Tuesday, April 12, 2005

If Art Museums Insist That Their Visitors Shouldn't Touch the Exhibits...

...they should've displayed Gum Blondes. These brainchildren of Jason Kronewald look like this one.


And were made entirely from chewed gums. Which gives an entire new meaning to the phrase "the kind of art you can chew."


THE COCKROACHES WERE HAVIN' A PARTY IN MY HOUSE AND ALL I GOT WAS THIS LOUSY T-SHIRT

I once read an article that stated that we shouldn't be wary of cockroaches making appearances around the house. "[Which] signifies that you have such a clean house, the cockroaches have difficulties in finding food, [so] they need to get out in the open," said the so-called expert.

Let's assume, for the sake of having no argument, that he's right. His statement still doesn't explain why the cockroaches in my house are getting out in the open and and hanging out on my soap. I'm not kidding. They just crawl into my bathroom, get on top a new bar of soap, and stay there.

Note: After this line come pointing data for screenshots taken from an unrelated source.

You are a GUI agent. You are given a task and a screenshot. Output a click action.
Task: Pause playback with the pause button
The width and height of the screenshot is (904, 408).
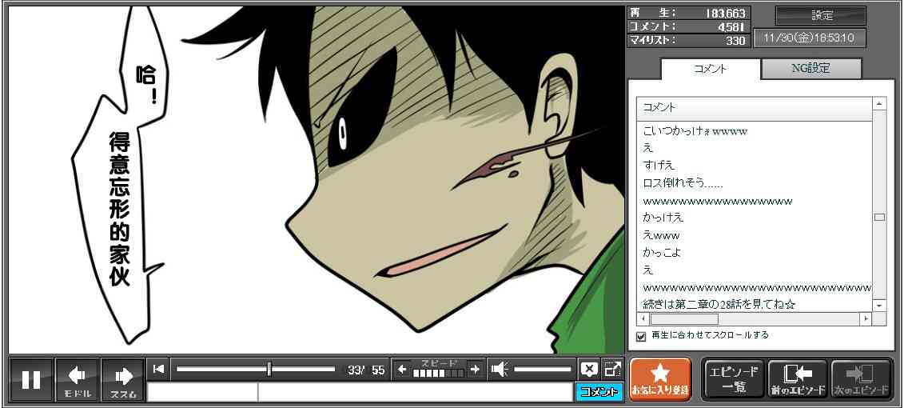(31, 379)
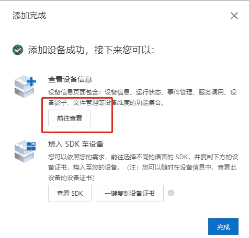
Task: Open the 查看 SDK button
Action: point(70,193)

I can only think of two possibilities:
  1. These are reformed cockroaches, which realize that "Hey, we're not picking up any chick this way. So why don't we try washing up, paint our bodies black and white, then tuck the antennaes so they look like ties."
  2. Soaps contain elements that are either bad for their health or just smell bad. And that's why a bar of soap is the perfect party tools for cockroaches. I bet one of them is saying to another right now, "Got a drag?" "No, but I know a perfect bathroom that got one." "Great, let's round the boys!"
Whatever the reason--just call me roachist--I'm NOT sharing my soap with a roach.